Adam McElderry, a 25-year-old from Tully Cross in Connemara, has just graduated from a two-year stage management course, following experience gained in the Granary and Everyman theatres in Cork while he completed a UCC Drama and Theatre Studies course.

“Here, it is incredibly intensive, which is the whole purpose of it. It is designed to teach an enormous amount of material in a relatively short time. While I really enjoyed the work that I was doing before, I didn’t feel fully trained in it.

“Now, I definitely feel that after two years I am totally confident in the work that I am going to do. And the contacts that you make here are some of the best that there are. The quality of the training is phenomenal.”

Most, but not all, want to work in the arts in Ireland, but McElderry is not alone in feeling that their careers could inevitably centre across the water: “It is one of the dangers of coming to the UK for training, which is why there is a need for more of it in Ireland.”

Maureen O’Connell, a distant relation of “The Liberator”, Daniel O’Connell, grew up in Wicklow and Blackrock in Dublin, before moving to Stoneybatter as a teenager. She has already produced a short film, Girls, which will soon be touring the film festival circuit.

Being Irish in a college that devotes one full term to Irish theatre is sometimes an advantage. Every student has to do at least one Irish monologue, learn Irish dialects, perform scenes from Irish plays, and watch Irish movies and history. . “Irish people are much softer. People describe the Irish as fighters but we are quite soft and easy-going and very emotional – much, much more emotional than the English. As a result we go up and down more than the English,” says Róisín O’Loughlin.

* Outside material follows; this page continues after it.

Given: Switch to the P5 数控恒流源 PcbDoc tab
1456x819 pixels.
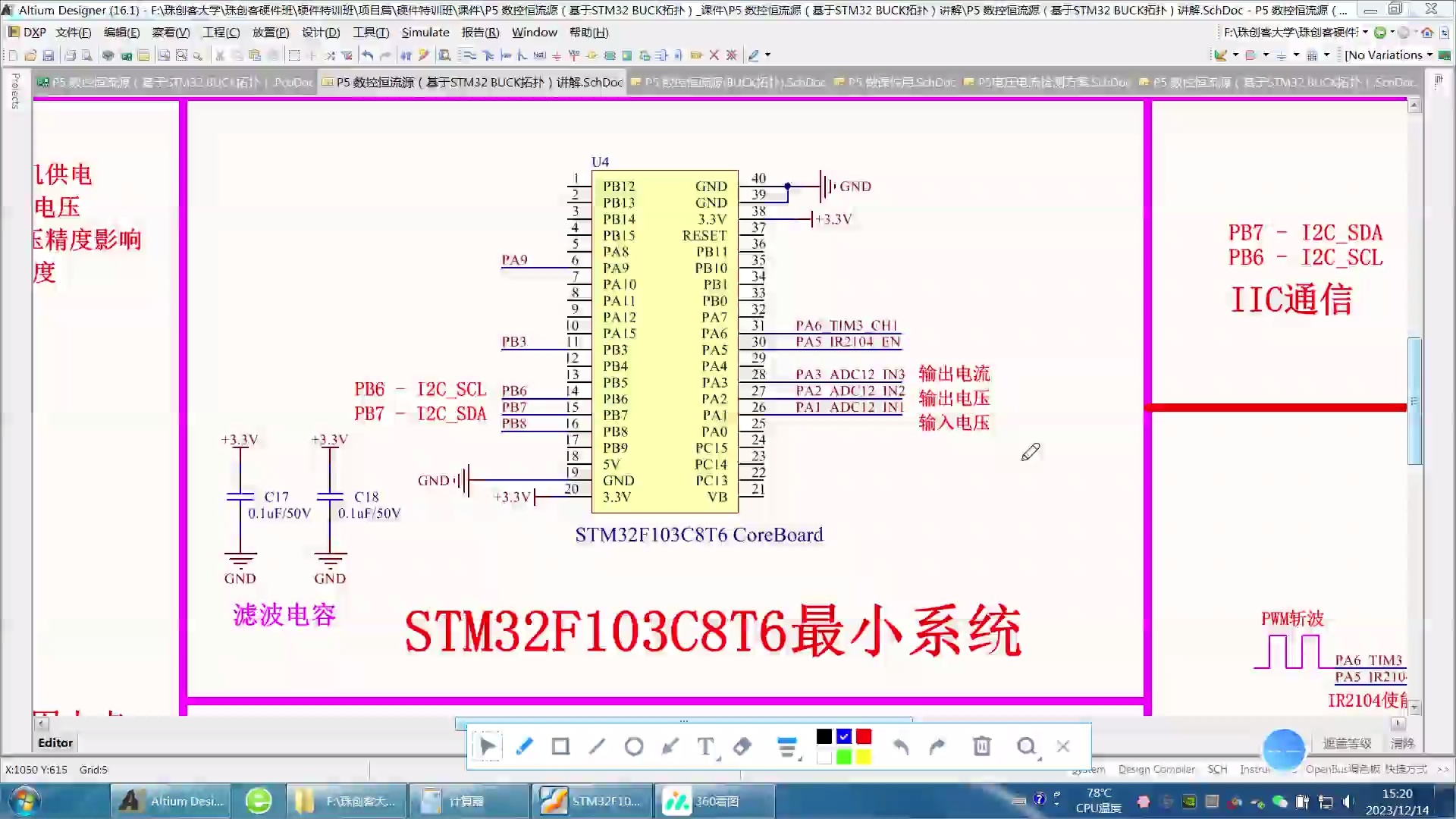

“The English are more direct and straight, but it is good to have that. As an Irish performer, it is great to be in England because it is great to have that discipline when you are softer. You become a much better actor,” she adds.

“The English have to work much harder at the emotional side, which the Irish naturally have, but they have the discipline. It can come across as cold, but it isn’t cold at all, but it is just their mindset; their sub-conscious is stricter.”